The situation we have described is not confined to Germany. In fact, most electricity markets in the EU are facing a situation that is comparable to Germany’s, although sometimes for different reasons. The latest price study released by the European Commission shows that EU wholesale electricity prices, much like Germany’s, have fallen by 35-40% on average since 2008 and have been hovering between 40 and 60 Euro/MWh since then.[14]

This is to be compared to current US prices ranging between 27 and 50 Euro/MWh.[15] The gap, albeit significant, is diminishing and, just like on the German market, this trend is unlikely to change as the European commission links falling prices to “the increase in competition following market coupling, the unbundling of electricity generation from system operation, the fall in EU ETS carbon prices and the growth of power generation capacity with low operating costs (such as wind and solar power, in addition to existing nuclear and hydro power)”.[16] 

Apart from ETS carbon prices, which hopefully will soon increase, the other factors all result from pro-active and quite successful EU policies in the field of market opening, competition and sustainable development. All of them will be pursued in the years to come. There is therefore no end to the wholesale price decrease in sight, neither in the EU nor in Germany.

──────────────────────────────

#### Short exercise:
Reproduce the text on EU wholesale electricity prices word for word.

──────────────────────────────

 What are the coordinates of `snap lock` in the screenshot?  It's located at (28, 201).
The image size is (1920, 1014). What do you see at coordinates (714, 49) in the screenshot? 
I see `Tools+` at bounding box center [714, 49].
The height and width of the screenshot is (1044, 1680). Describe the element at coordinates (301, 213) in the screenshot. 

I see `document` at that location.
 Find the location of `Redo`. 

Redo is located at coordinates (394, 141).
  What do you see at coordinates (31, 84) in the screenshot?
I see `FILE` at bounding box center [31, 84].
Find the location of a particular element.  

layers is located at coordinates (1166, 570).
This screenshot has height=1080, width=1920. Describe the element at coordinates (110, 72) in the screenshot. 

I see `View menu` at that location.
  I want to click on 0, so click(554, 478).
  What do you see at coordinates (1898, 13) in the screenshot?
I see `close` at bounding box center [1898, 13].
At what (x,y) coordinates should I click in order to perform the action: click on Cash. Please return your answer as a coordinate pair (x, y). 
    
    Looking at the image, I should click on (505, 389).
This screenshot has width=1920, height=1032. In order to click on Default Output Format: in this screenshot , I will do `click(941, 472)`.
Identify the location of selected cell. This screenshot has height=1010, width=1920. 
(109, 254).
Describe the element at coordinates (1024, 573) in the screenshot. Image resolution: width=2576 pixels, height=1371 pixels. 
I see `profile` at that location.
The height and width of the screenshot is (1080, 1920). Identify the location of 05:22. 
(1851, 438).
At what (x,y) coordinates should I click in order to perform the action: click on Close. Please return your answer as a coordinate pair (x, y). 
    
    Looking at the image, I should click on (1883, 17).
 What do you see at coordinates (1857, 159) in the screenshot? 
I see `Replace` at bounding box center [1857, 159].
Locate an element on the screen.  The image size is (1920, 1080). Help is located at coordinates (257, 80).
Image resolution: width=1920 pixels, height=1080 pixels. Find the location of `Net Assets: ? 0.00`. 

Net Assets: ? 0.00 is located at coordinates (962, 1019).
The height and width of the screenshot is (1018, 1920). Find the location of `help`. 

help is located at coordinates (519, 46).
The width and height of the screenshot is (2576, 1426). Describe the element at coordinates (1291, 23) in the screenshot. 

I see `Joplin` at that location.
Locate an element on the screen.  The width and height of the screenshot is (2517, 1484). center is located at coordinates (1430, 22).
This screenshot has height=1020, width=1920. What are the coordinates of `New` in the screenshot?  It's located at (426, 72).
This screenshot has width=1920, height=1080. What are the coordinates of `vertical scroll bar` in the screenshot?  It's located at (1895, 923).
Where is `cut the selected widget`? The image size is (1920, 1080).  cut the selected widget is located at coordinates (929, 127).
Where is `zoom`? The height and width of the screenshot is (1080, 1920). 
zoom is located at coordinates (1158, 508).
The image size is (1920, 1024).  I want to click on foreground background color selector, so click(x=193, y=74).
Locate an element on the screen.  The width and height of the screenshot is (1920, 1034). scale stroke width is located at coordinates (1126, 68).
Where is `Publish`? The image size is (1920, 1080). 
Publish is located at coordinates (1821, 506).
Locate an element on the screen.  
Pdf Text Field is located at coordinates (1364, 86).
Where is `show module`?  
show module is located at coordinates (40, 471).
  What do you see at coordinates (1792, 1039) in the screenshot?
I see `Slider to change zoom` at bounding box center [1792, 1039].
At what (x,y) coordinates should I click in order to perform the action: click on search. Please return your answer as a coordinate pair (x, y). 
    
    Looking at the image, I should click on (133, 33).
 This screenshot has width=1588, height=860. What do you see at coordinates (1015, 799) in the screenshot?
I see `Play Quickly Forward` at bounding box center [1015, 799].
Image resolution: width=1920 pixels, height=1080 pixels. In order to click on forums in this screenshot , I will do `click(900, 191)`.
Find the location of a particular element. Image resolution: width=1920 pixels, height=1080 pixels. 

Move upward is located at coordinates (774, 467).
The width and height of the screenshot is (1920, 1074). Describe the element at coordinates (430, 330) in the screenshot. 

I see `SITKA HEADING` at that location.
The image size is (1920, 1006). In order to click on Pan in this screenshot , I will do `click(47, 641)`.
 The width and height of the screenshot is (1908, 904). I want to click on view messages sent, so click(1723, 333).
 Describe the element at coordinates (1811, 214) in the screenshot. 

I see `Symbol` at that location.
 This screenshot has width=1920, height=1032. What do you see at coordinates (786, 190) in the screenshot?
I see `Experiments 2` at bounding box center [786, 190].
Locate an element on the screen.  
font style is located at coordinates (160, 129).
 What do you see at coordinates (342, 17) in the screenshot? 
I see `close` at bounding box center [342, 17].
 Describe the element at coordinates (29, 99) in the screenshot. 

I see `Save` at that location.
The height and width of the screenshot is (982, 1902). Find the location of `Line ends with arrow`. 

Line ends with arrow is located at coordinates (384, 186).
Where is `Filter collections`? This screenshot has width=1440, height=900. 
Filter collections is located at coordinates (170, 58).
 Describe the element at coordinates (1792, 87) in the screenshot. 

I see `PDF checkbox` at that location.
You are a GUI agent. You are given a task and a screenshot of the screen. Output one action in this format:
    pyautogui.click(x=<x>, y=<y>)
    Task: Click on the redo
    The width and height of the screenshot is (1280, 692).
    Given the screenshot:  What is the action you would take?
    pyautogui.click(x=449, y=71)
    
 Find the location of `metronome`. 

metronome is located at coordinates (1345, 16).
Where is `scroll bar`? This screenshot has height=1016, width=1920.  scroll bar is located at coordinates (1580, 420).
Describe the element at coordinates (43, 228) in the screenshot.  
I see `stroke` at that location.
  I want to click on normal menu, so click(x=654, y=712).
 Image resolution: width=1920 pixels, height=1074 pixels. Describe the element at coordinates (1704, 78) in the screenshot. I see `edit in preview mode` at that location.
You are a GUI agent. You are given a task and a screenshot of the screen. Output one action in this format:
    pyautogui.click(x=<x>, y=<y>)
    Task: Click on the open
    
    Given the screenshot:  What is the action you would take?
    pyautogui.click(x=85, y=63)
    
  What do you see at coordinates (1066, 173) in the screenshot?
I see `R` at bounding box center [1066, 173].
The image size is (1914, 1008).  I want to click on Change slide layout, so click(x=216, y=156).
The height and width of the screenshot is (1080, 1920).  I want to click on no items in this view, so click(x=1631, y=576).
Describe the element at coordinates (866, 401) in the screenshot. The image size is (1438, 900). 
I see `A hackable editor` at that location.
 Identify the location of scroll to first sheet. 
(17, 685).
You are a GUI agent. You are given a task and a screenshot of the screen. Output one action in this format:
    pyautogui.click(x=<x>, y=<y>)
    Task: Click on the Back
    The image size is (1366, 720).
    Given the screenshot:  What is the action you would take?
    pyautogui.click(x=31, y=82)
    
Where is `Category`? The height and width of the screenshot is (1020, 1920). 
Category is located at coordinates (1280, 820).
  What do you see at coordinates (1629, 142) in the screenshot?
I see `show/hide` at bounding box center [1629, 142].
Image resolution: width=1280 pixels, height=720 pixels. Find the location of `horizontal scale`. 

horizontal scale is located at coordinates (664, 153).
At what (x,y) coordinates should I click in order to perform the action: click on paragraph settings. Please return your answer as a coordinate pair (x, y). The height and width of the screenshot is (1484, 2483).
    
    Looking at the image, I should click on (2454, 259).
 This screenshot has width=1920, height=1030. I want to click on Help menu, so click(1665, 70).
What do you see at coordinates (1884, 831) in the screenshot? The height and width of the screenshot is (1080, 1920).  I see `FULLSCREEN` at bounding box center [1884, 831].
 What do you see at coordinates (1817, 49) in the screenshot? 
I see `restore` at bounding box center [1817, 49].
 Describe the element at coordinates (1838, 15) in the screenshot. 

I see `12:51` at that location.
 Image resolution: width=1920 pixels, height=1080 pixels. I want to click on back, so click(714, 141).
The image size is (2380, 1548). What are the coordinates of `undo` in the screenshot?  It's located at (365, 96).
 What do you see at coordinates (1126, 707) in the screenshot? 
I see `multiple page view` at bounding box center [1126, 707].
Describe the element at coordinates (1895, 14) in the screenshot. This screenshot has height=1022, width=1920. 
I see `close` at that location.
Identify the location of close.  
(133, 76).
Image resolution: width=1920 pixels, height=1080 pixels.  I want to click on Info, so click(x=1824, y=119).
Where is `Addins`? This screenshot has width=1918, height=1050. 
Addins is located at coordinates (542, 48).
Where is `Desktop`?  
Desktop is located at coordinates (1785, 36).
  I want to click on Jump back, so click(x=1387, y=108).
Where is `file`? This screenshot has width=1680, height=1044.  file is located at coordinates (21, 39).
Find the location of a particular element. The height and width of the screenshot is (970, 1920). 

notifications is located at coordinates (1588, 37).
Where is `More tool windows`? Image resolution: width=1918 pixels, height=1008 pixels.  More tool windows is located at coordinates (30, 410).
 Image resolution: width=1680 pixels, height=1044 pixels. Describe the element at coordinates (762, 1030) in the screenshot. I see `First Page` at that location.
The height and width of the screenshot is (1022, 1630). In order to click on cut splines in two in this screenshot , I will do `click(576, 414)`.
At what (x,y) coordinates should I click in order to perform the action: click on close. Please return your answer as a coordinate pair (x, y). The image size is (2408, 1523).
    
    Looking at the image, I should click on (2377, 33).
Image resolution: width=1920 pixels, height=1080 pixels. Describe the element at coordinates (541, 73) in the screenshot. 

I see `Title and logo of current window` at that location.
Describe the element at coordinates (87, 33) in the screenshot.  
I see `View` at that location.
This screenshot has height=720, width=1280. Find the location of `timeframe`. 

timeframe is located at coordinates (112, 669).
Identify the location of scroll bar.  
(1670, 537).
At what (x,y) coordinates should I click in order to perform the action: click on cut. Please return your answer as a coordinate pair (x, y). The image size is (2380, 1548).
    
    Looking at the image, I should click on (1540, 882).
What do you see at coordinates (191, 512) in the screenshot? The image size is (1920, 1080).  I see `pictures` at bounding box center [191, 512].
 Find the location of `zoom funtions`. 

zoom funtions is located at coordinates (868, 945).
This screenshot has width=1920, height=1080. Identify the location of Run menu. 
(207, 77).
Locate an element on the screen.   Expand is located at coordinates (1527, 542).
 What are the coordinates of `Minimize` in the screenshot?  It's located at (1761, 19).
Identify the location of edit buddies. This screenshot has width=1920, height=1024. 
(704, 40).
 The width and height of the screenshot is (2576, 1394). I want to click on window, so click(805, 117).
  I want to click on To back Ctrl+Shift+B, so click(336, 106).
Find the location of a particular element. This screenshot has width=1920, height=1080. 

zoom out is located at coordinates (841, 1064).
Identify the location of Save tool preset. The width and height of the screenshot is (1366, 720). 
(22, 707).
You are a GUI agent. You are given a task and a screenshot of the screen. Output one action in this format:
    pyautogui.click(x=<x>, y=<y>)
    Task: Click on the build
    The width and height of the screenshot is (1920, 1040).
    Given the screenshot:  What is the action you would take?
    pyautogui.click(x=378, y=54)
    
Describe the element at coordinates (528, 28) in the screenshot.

──────────────────────────────

#### Task solution:
The situation we have described is not confined to Germany. In fact, most electricity markets in the EU are facing a situation that is comparable to Germany’s, although sometimes for different reasons. The latest price study released by the European Commission shows that EU wholesale electricity prices, much like Germany’s, have fallen by 35-40% on average since 2008 and have been hovering between 40 and 60 Euro/MWh since then.[14]

This is to be compared to current US prices ranging between 27 and 50 Euro/MWh.[15] The gap, albeit significant, is diminishing and, just like on the German market, this trend is unlikely to change as the European commission links falling prices to “the increase in competition following market coupling, the unbundling of electricity generation from system operation, the fall in EU ETS carbon prices and the growth of power generation capacity with low operating costs (such as wind and solar power, in addition to existing nuclear and hydro power)”.[16] 

Apart from ETS carbon prices, which hopefully will soon increase, the other factors all result from pro-active and quite successful EU policies in the field of market opening, competition and sustainable development. All of them will be pursued in the years to come. There is therefore no end to the wholesale price decrease in sight, neither in the EU nor in Germany.